Linux founder Linus Torvalds dismisses fears over AI
08 Jul 2015
Linux founder Linus Torvalds has said that artificial intelligence (AI) was nothing to fear, making light of remarks from the Elon Musk, Stephen Hawking and Steve Wozniak.
Torvalds made his views on AI clear when a Slashdot user quizzed him as to whether he thought it would be a "great gift" to mankind or a potential danger.
Dismissing Wozniak's recent claims that humans would become the pets of robots when they took over the world (See: Apple co-founder Steve Wozniak says humans will become robot pets), Torvalds said, "We'll get AI, and it will almost certainly be through something very much like recurrent neural networks.
"And the thing is, since that kind of AI will need training, it won't be 'reliable' in the traditional computer sense. It's not the old rule-based prolog days, when people thought they'd 'understand' what the actual decisions were in an AI.
"And that all makes it very interesting, of course, but it also makes it hard to productise. Which will very much limit where you'll actually find those neural networks, and what kinds of network sizes and inputs and outputs they'll have.
"So I'd expect just more of (and much fancier) targeted AI, rather than anything human-like at all - language recognition, pattern recognition, things like that.

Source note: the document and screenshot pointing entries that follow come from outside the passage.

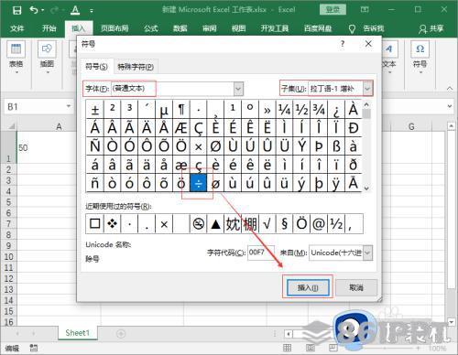Viewport: 458px width, 355px height.
Task: Switch to Special Characters (特殊字符) tab
Action: pyautogui.click(x=136, y=67)
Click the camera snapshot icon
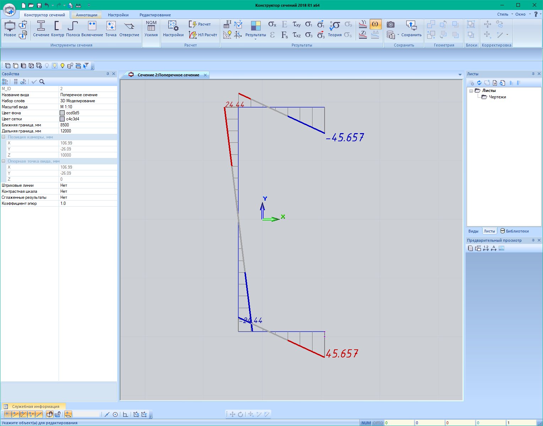 pos(391,24)
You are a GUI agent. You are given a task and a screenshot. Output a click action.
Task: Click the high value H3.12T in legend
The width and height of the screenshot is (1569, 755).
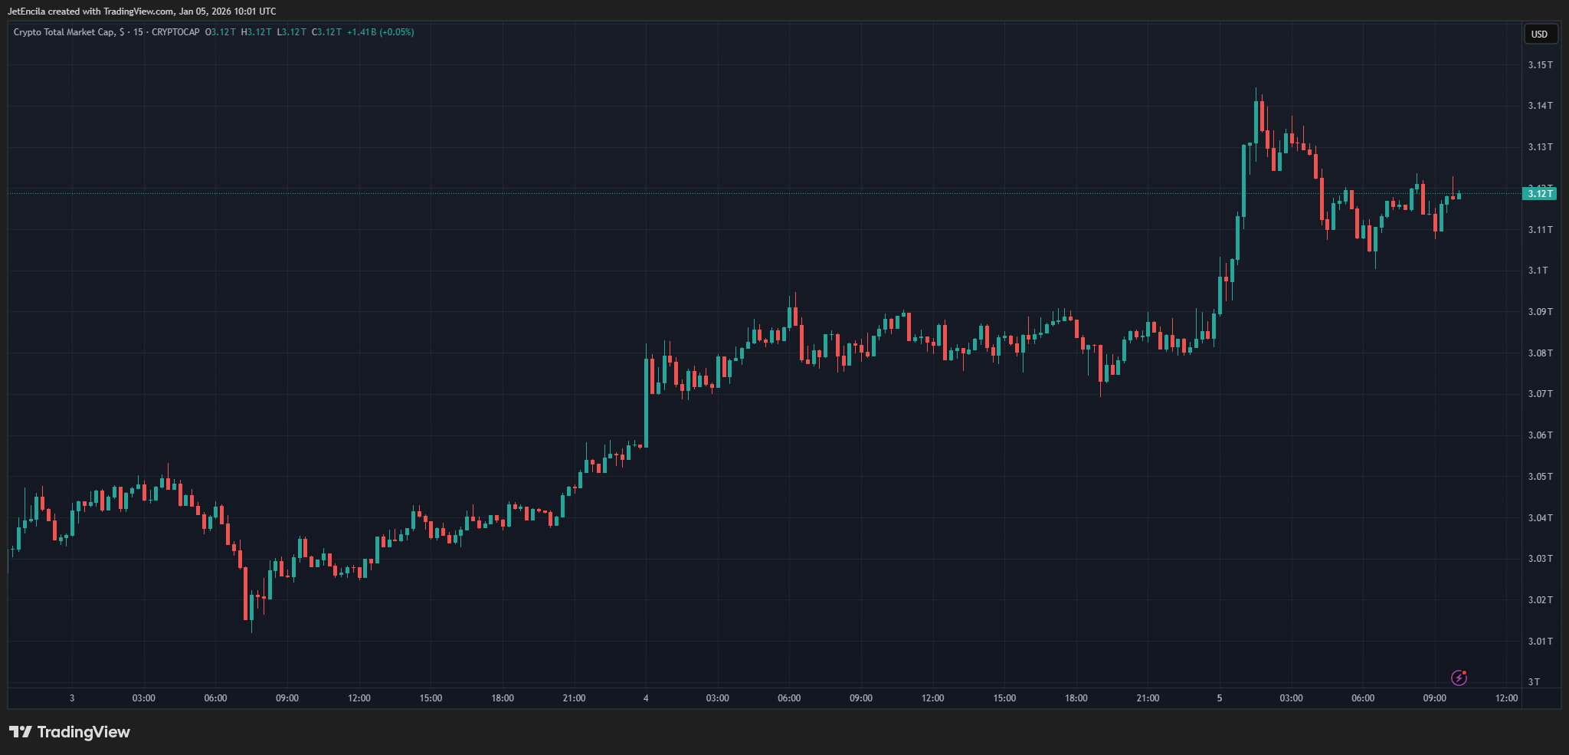(x=256, y=32)
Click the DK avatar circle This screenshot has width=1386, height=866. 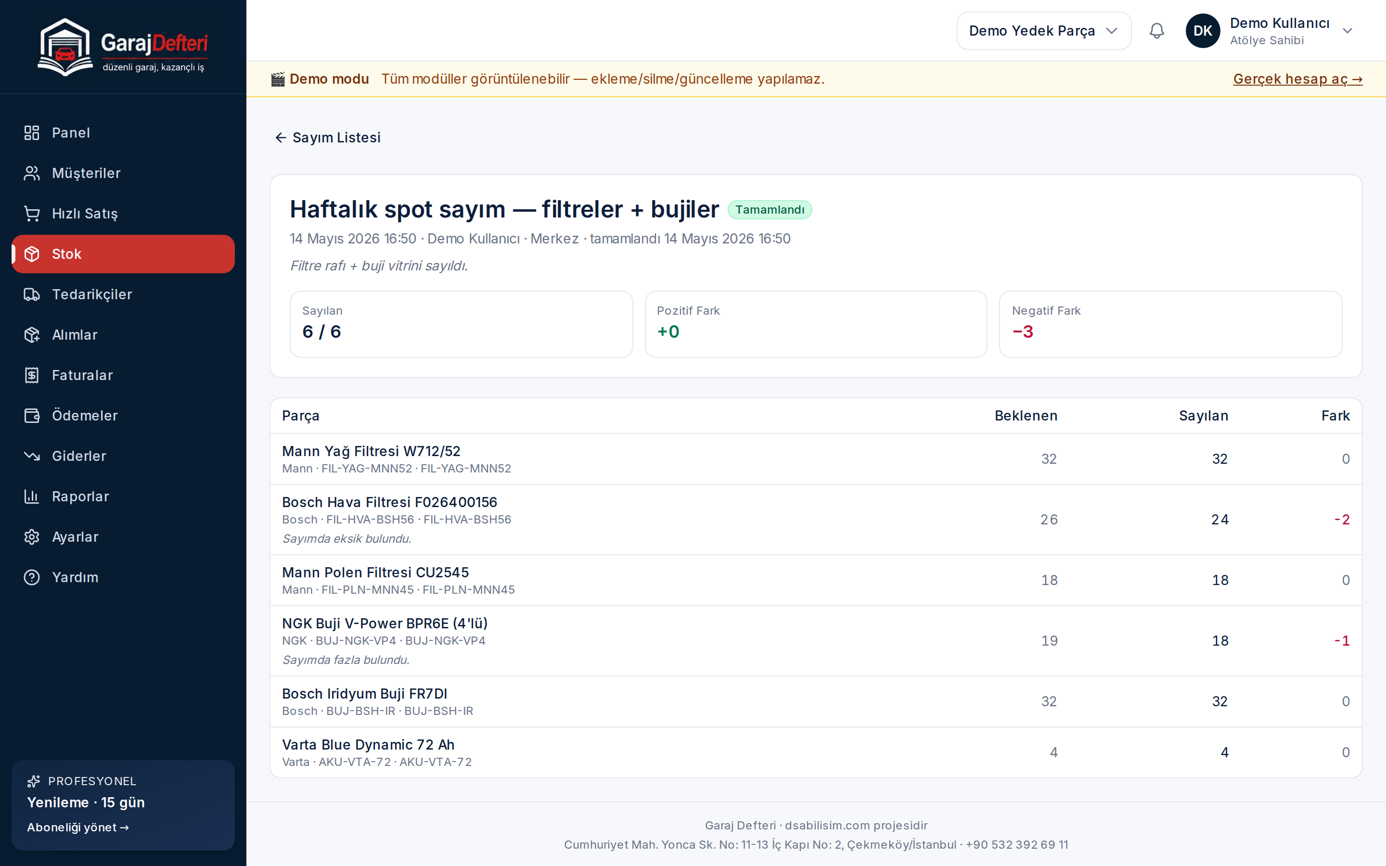(1202, 31)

The past few months had witness some of the most famous scientists and engineers - including Stephen Hawking saying artificial superintelligence was one of the biggest threats to humanity. However, according to Torvalds their fears were idiotic.
He said ''targeted AI'' would do things like language translation or scheduling, adding basically, these would just be ''fancier'' versions of apps like Google Now or Siri.
He added, they would not, however, be cybergods, or even human-equivalent forms of intelligence.
As regards the prospect that AI might usher in a singularity, whereby computers experienced an ''intelligence explosion'' and figured out how to produce any object we could desire, in infinite amounts, Torvalds remains sceptical, "The whole 'Singularity' kind of event? Yeah, it's science fiction, and not very good Sci-Fi at that, in my opinion. Unending exponential growth? What drugs are those people on? I mean, really."